***
Пишу, оторвавшись от новых стихов Танка. Не такие уж они на этот раз выдающиеся, просто его стихи. Радостно уже и то, что поэтичную, веселую душу не завалили суетой обязанностей и чинов, не слишком-то связанных с поэзией. Это видно и в слове, и в смехе. Это почувствовал я в нашей позавчерашней поездке по Новогрудчине с Самуилом Малько... Чудесный сентябрь!.. Скорей бы уже мне с Максимом избавиться от нелегких служебных взаимоотношений, а остаться в мыслях друг о друге, в разговорах друг о друге и меж собою — только поэтами!..
***
Поднимаясь вверх по свентокшицкому серпантину, по асфальту, на легком «Фиате», подумал о том, как здесь когда-то ходили иод конвоем... Вспомнил и N. Страдать здесь, в этом кульминационном месте страдания, быть борцом, а потом превратиться в старого, пошлого деревенского пьяницу... Только ли он виноват в этом? Однако же и он — тоже. Думалось и о том, что и здесь, и на Соловках близкое соседство каторги не мешало когда-то сентиментальной набожности, разговорам о некоей любви к ближнему. Оправдание — классовая и национальная основа этой религиозности, основа, которая оправдывает все.
1971
В поисках рабочего настроения, приведя в порядок одну из миниатюр, начал листать свои заметки и наткнулся на слова Ван-Гога: «Нет ничего более художественного, как любить людей». Вспомнил слова Павла Железняковича над гробом его Сусанны: «Она любила людей, любила цветы... Низкий поклон вам, люди, что вы пришли проводить ее...»

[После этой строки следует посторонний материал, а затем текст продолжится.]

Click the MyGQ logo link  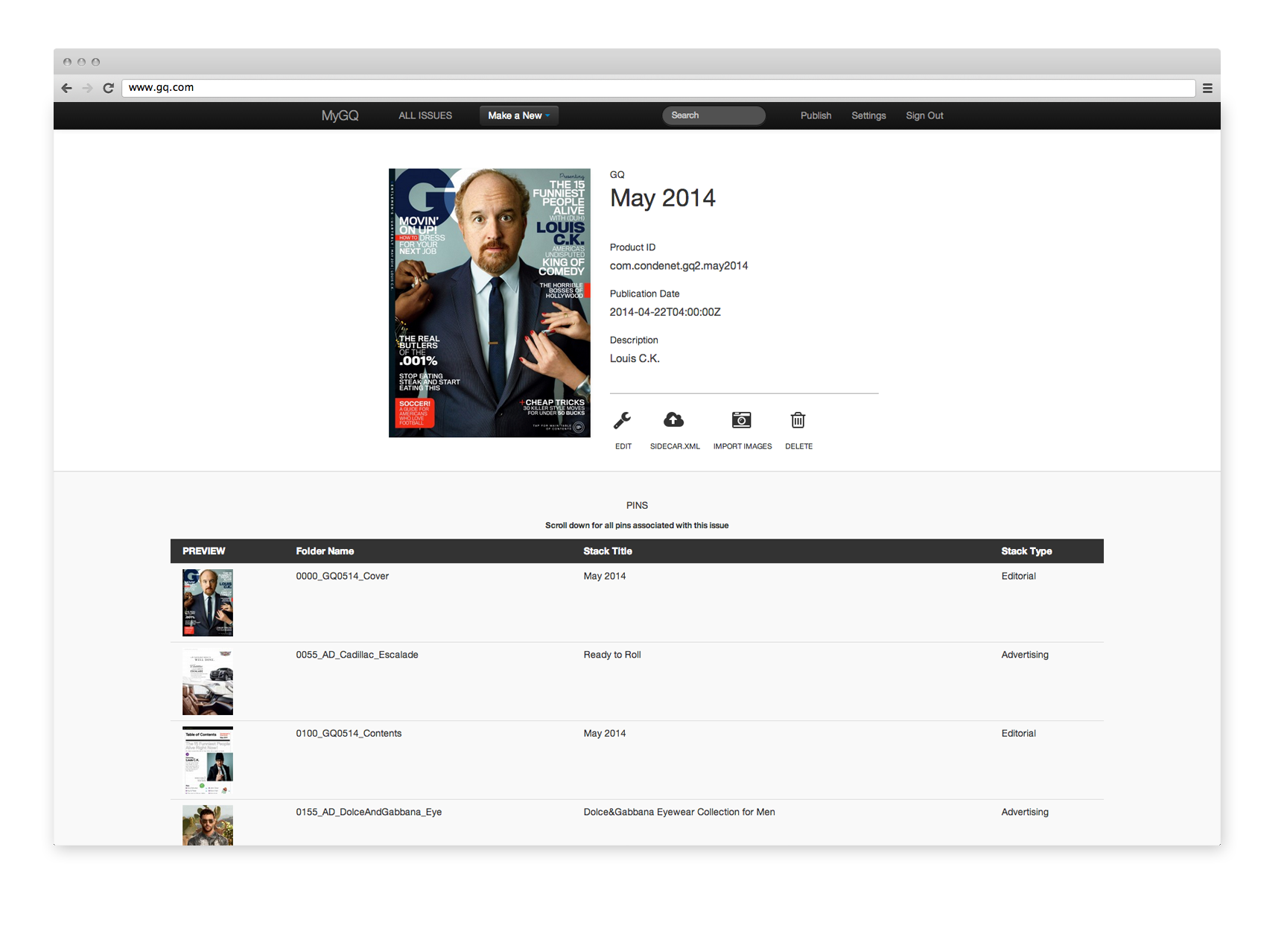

«Он — гуманист»,— с гордостью за нашего друга говорил мне N. Однако не дал мне вслух, всем сказать это — «она любила людей». Как бы не подумал кто-нибудь, чего доброго, что гуманизм у бедного, мужественного, мудрого Павла — абстрактный?..
***
«Шведский домик», где была написана «Золотая роза», закрыт на ремонт. И нельзя погреться возле того огня, что пылал в камине ему, Паустовскому. Я посмотрел через стекло дверей и в темноте увидел какие-то матрацы, стояком... И подумалось под соснами, сегодня тоже тихими, что надо и мне отрешиться от моей глупой службы и ездить да писать. Сказалось даже самому себе: «До шестидесяти. Если даст бог дожить...»
***
Приятно было познакомиться вчера с Зосей, женой Мартинаса Вайнилайтиса. Смотрели ее иллюстрации к детским книжкам. Хорошо. Еще более приятно было от того, что это она, как я узнал только здесь, делала обложку к моей литовской «Зеленой школе». Будто родство. А почему и нет?
Что-то похожее ощутил на днях, увидев на книжной полке у Ванага, среди переведенных им книг, и мой роман.
***
Читаю дневник Налковской — неожиданно, однако когда брал, как будто предвидел хорошую книгу.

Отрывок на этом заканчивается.